> Activity 1:
Answer these questions about the passage on Christian Cooper's memoir.
(a) What did Mr. Cooper ask Amy Cooper to do?
(b) What is the full title of Cooper's debut memoir?
(c) What does "Blerd" stand for?
> Activity 2:
In the passage on Christian Cooper's memoir, change "dog" to "pet" and write out the text between "A viral moment" and "in the area.", inclusive.

> Document excerpt:
--
A viral moment in May 2020 may have turned Christian Cooper from simply a successful science and comics writer and editor (as well as a lifelong birder) into the “Central Park Birder” when his face was splashed across nearly every news channel in existence after a white woman named Amy Cooper (no relation), who was walking her dog unleashed in the park, threatened to call the police to report (falsely) that “an African American man is threatening my life,” when Mr. Cooper had simply asked her to leash her dog, in accordance with the law and multiple signs posted in the area.

Cooper was determined to not only not allow that one moment in time to define him, but also to use his newfound fame to do what he’s always done: to “stand up for the things I’ve always tried to stand up for — justice for Black people, equality for queer people, a little more humanity for all people, and understanding people as part of the amazing community of living things on this planet,” he says.

Cooper’s debut memoir, Better Living Through Birding: Notes From a Black Man in the Natural World, is the culmination of that determination. The book takes readers on a journey through the author’s life as a Star Trek-loving self-proclaimed Blerd (Black nerd), his work in the comics industry, and his lifelong love of birds and birding. Not only that, but it also serves as a primer to anyone else looking to get into birding, providing tips and advice throughout and even expounding on the premise that you can improve your life in various ways through this meditative practice. It is not only beautifully written and incredibly sharp in dealing with important topics like the racial bias that has impacted Cooper throughout his life, including the Central Park incident, but it is also simply a blast to witness his infectious joy for birds and birding.
--
> Information given:
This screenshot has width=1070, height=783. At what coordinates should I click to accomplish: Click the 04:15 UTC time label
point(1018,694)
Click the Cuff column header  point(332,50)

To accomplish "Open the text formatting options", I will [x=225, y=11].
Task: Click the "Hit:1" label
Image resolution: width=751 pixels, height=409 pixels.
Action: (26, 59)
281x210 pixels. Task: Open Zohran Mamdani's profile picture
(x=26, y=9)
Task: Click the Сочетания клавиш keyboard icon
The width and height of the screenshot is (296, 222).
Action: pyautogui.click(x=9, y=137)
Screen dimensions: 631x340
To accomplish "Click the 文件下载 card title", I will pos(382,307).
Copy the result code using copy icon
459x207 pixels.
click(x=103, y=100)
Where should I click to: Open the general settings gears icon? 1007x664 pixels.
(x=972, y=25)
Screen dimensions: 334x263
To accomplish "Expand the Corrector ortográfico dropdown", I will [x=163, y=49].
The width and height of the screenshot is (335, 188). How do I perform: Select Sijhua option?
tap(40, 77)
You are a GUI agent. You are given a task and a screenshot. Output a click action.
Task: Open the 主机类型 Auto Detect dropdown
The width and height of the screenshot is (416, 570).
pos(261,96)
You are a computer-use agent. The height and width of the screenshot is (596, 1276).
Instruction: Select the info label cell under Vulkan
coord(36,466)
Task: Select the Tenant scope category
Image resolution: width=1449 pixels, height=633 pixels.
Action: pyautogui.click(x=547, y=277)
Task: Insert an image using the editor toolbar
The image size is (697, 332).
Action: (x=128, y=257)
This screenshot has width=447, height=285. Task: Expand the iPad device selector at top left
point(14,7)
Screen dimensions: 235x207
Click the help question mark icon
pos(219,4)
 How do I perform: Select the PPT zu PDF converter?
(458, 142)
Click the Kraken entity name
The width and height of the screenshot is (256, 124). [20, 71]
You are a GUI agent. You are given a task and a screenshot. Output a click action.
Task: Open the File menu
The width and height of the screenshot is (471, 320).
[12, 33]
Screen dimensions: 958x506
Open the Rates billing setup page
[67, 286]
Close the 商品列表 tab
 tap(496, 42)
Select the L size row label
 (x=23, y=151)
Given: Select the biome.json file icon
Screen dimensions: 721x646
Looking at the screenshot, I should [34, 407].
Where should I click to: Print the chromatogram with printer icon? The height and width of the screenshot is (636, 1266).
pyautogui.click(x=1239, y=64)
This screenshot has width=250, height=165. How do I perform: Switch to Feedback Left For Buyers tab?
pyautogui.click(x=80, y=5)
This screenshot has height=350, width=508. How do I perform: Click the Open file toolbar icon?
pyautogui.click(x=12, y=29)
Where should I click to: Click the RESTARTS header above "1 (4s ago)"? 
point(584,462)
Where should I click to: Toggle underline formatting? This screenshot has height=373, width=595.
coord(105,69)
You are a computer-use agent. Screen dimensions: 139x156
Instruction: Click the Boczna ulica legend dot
--
> Expected output 1:
(a) He asked her to leash her dog.
(b) Better Living Through Birding: Notes From a Black Man in the Natural World
(c) Black nerd

> Expected output 2:
A viral moment in May 2020 may have turned Christian Cooper from simply a successful science and comics writer and editor (as well as a lifelong birder) into the “Central Park Birder” when his face was splashed across nearly every news channel in existence after a white woman named Amy Cooper (no relation), who was walking her pet unleashed in the park, threatened to call the police to report (falsely) that “an African American man is threatening my life,” when Mr. Cooper had simply asked her to leash her pet, in accordance with the law and multiple signs posted in the area.